Dataset entries

[Start of Attachment]

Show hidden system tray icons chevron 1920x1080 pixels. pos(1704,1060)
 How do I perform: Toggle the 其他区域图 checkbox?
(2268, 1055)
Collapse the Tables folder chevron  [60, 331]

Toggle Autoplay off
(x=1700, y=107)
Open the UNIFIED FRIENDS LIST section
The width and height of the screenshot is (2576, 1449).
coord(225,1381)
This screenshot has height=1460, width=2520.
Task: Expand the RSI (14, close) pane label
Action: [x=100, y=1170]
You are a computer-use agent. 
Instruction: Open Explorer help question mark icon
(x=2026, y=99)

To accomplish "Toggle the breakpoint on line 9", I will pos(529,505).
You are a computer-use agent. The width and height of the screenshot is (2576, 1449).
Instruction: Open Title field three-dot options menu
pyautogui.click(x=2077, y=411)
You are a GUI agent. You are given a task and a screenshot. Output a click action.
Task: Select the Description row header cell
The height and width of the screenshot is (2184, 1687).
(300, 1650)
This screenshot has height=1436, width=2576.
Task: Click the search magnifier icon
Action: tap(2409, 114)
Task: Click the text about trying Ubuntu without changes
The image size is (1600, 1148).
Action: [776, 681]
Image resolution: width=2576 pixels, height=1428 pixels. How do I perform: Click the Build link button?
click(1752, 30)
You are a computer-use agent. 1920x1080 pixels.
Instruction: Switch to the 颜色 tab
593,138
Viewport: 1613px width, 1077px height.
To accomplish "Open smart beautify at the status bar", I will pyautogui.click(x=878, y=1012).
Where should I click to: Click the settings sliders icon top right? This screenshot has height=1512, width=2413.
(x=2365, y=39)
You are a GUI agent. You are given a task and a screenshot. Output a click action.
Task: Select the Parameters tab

[End of Attachment]

• _Prompt_: Where the line with "Collapse the Tables" ends, your copy should end too; please return exactly the lines from the first line of the data through it.

• _Problem solution_:
Show hidden system tray icons chevron 1920x1080 pixels. pos(1704,1060)
 How do I perform: Toggle the 其他区域图 checkbox?
(2268, 1055)
Collapse the Tables folder chevron  [60, 331]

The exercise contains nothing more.